I think it’s a combination of things.
First, right off the bat, the college basketball season ends and I go into a bit of withdrawal.
Then, the weather starts screwing with me—it’s 75 and sunny and I’m lying in a hammock one day, then 55 with a biting wind for the next 12. And, without fail, as soon as I plant my seedlings in the garden, there is a freeze warning.
And finally, there are taxes. Every year when I do our taxes, my blood boils over the deductions people get to take for procreating.
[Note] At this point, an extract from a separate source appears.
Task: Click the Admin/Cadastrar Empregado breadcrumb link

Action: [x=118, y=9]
Now, I know kids are expensive and that $3,700 only buys so many PlayStation games, but the dependent deduction is yet another reminder to us childfree folks that we are doing wrong by society, the federal and state government, and the American Council on Spawning.
So, if all that weren’t enough, this year April also included The Great Cookware Giveaway Fiasco.
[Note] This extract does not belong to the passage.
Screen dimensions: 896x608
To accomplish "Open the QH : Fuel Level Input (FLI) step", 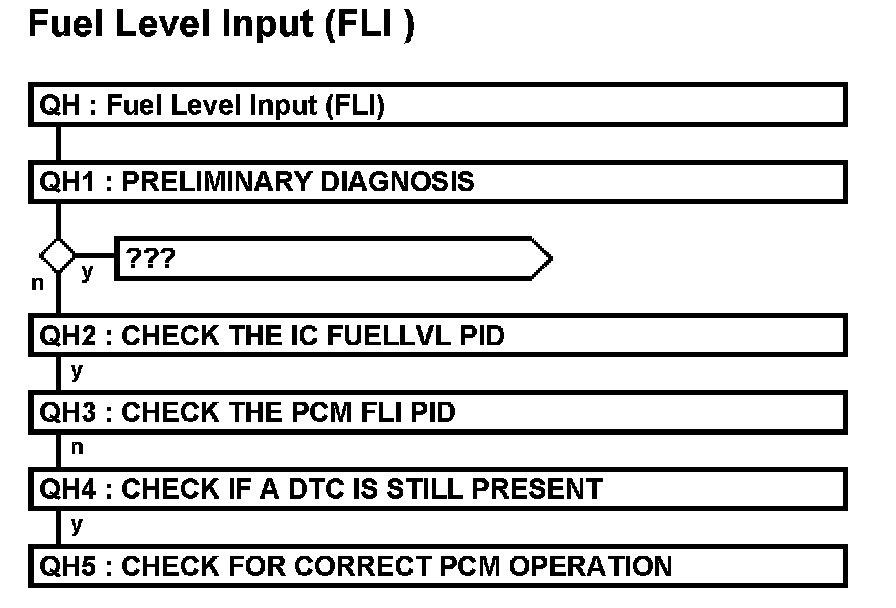I will 438,105.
As I mentioned in an earlier post, my husband and I are not the kind of childfree couple that goes on resort vacations or eats out five nights a week. We don’t have the money for that sort of thing.
In fact, we keep close tabs on the amount we spend each week on that luxury known as groceries. We buy a lot of generic products—Dr. Bob’s instead of Dr Pepper, Fruit Rings instead of Fruit Loops—and if our bill says that we saved anything less than 33%, we consider the trip a failure and send ourselves to bed without supper.
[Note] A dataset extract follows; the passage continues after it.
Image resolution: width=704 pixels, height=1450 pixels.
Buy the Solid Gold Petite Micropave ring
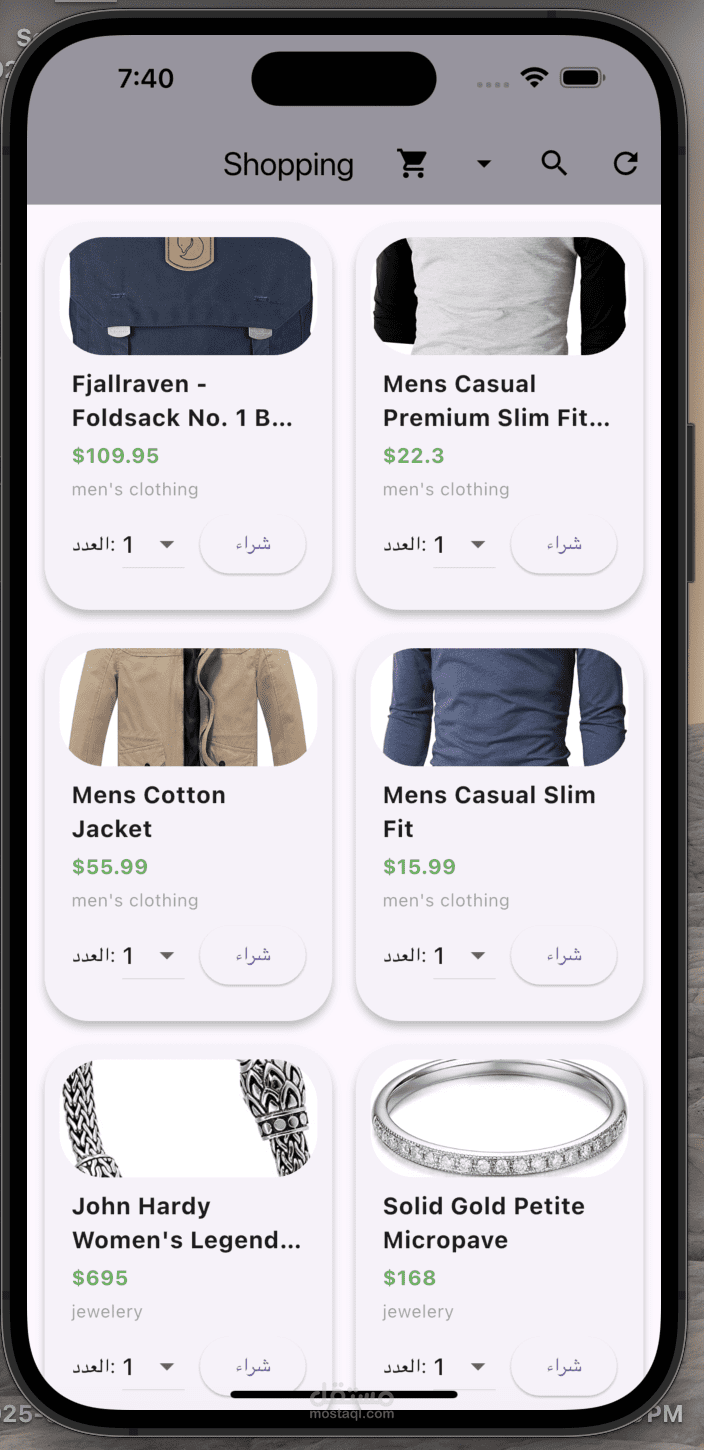(x=564, y=1367)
So, a few weeks ago when my husband Bob (whose name is Billy) checked the bottom of the receipt and announced that we had saved 38%, we were pretty proud of ourselves. “In your face, Uncle Ben’s!” I said while Bob did a bodybuilder pose.
Then he noticed something even further down on the receipt—points that had been accumulated toward our new 8-piece cookware set.
“What the heck is this?” Bob asked. “How come we’ve never noticed this before?”
All we knew was that—just like that—we had 54 points toward the 300 that we needed. Score! We could definitely use a new 8-piece cookware set, considering we eat in just about every night. I started dreaming of a shiny new set of pots, pans and skillets, ones that didn’t release cancer-causing flakes into our lentil soup from their scraped-up bottoms.
When we got home, we looked up the promotion details online. Customers would receive one point for every $10 spent. The contest was scheduled to run from January 16 to May 16. So, in the course of about three months, we had unwittingly accumulated 54 points.
Which meant we had 246 to go.
Which meant we had to buy roughly $2,460 worth of groceries in the next 4 weeks.
We quickly realized that unless we invited the entire Jolie-Pitt clan (including Brad and Angelina) to stay with us for the next month, we were not going to reach this goal. The cookware would never be ours. We never had a chance.
And that, my friends, is how big-name grocery stores discriminate against the childfree.
As Lucy from Charlie Brown would say, “All I want is my fair share.” So if I can’t have the cookware, can I at least have a partial tax break? One for my mom, who calls me in a panic every time she wants to make an online purchase? I estimate her dependency to be at least the cost of a new 8-piece cookware set.